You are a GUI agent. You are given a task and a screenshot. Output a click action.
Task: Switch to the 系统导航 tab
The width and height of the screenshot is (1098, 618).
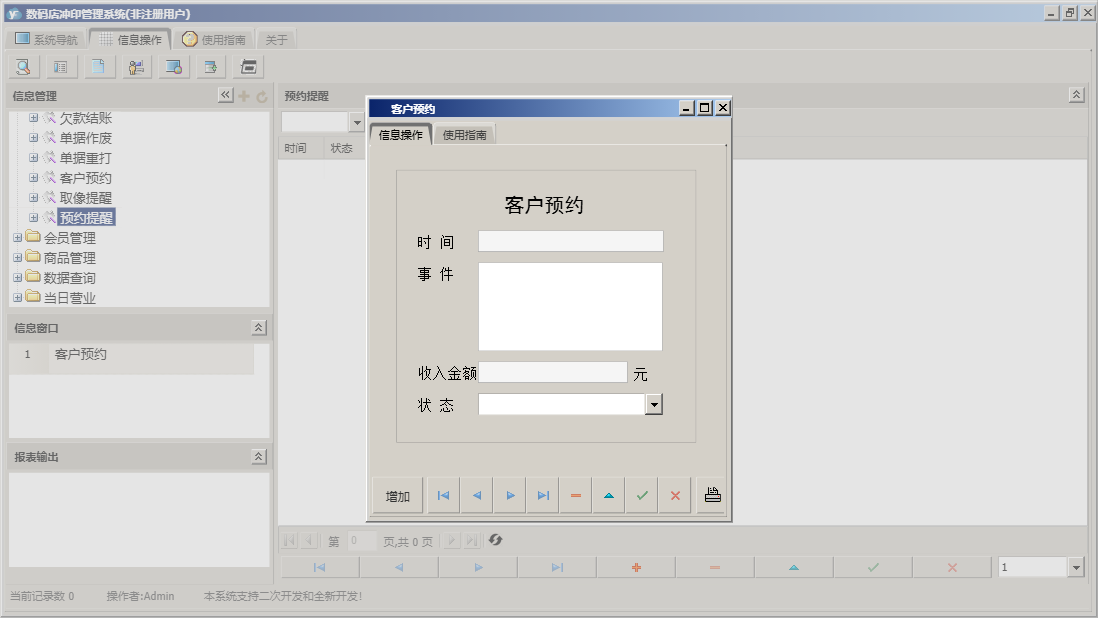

□ □ □ □

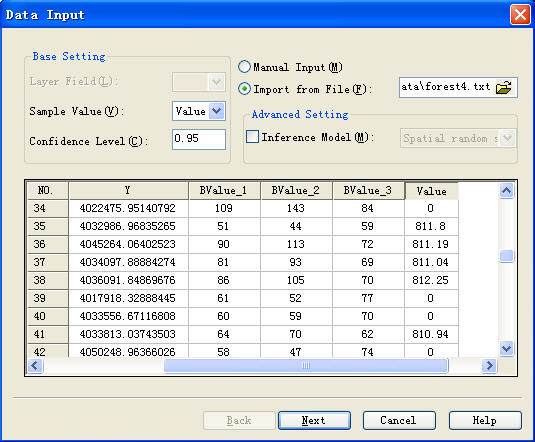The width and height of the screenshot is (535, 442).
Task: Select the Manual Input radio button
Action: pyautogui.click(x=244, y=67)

□ □ □ □

**Directions:** What you give back should be exactly the lines of the data above from the line with "Task: Switch to the 系统导航 tab" through the line with "The width and height of the screenshot is (1098, 618).", both of those included, and nothing more.

**Problem solution:**
Task: Switch to the 系统导航 tab
The width and height of the screenshot is (1098, 618).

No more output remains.